Health secretary Alan Johnson announced the department will introduce a human papilloma virus (HPV) immunisation programme to routinely vaccinate girls aged 12 and 13 - and up to the age of 18 - against cervical cancer, starting from September 2008.
As yet the department has not decided which vaccine to use: Merck's and Sanofi Pasteur's Gardasil or GlaxoSmithKline's Cervarix.
Speaking to in-PharmaTechnologist.com, a Department of Health spokeswoman said the decision would be made in "due course" but the Joint Committee on Vaccination and Immunisation (JCVI) had no preference at this time.
The decision would be made on price comparisons, effectiveness, and vaccine supply, the spokeswoman said.
The initial contract up for grabs is worth £100m (€143.5m) a year, which would be used to vaccinate, on a non-compulsory basis, some 356,000 12 year olds and 364,000 13 year olds, according to projected statistics for mid-2007 from the Office for National Statistics.
Johnson said there would also be a two-year catch up campaign starting in autumn 2009, for girls up to 18 years.
This catch up programme could cost up to £200m in 2009/2010 and 2010/2011, though the Department of Health aims to negotiate a reduction in vaccine price during the procurement process, the department said in a statement.
The move to include an HPV vaccine in the national immunisation programme follows advice of the JCVI, which recently made recommendations to the department that the vaccine should be made available to girls between the ages of 12 and 18.
Cervarix was approved in Europe last month and has already been launched in the UK where it is priced at the same level as rival Gardasil, which was approved in the middle of last year.
Results from Cervarix studies have shown 100 per cent protection against precancerous lesions caused by HPV types 18 and 16, which are responsible for 70 per cent of all cervical cancer cases worldwide.
Cervarix has been formulated with GSK's novel AS04 adjuvant system which uses aluminium hydroxide combined with a novel substance known as monophosphoryl lipid A (MPL).
MPL has been shown to activate key immune responses and enhance the response.
In clinical trials, Cervarix adjuvanted with AS04 compared to the same antigens adjuvanted with aluminium hydroxide alone showed antibody titres at least two fold higher (analysed up to four years after first dose), 'significantly higher' functional antibody titres (analysed up to four years after first dose), and B cell memory frequency approximately two fold higher (analysed up to two years after first dose).

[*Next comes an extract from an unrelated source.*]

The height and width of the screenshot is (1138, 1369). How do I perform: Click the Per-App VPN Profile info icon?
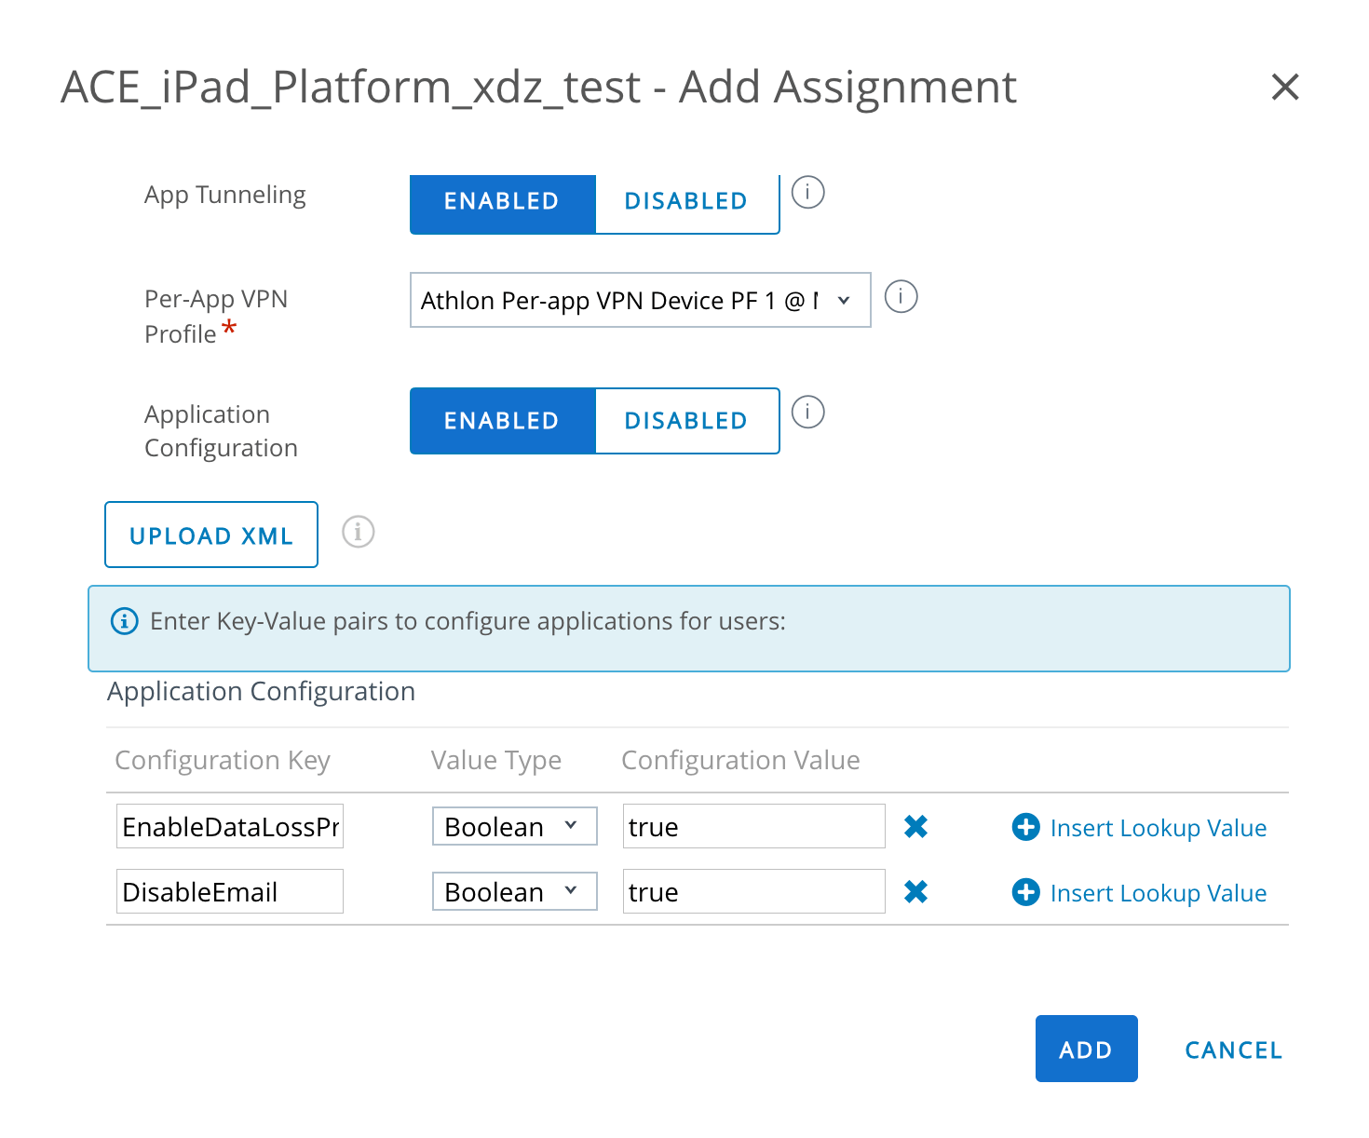point(901,297)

Gardasil uses traditional aluminium salt-based adjuvants.
Gardasil, which also protects against 90 per cent of genital warts cases, has also shown to provide 100 per cent protection against cervical cancer.
GSK announced in January that the company would be initiating and funding a head-to-head trial between Cervarix and Gardasil.
Over 1,000 women will be taking part in the trial, which will compare immune responses to cancer-causing virus types 16 and 18 in various age groups, as well as immune responses to other cancer-causing virus types.
The immunisation programme could potentially save 400 lives a year - currently there are more than 2200 cases of cervical cancer a year, with about 800 deaths.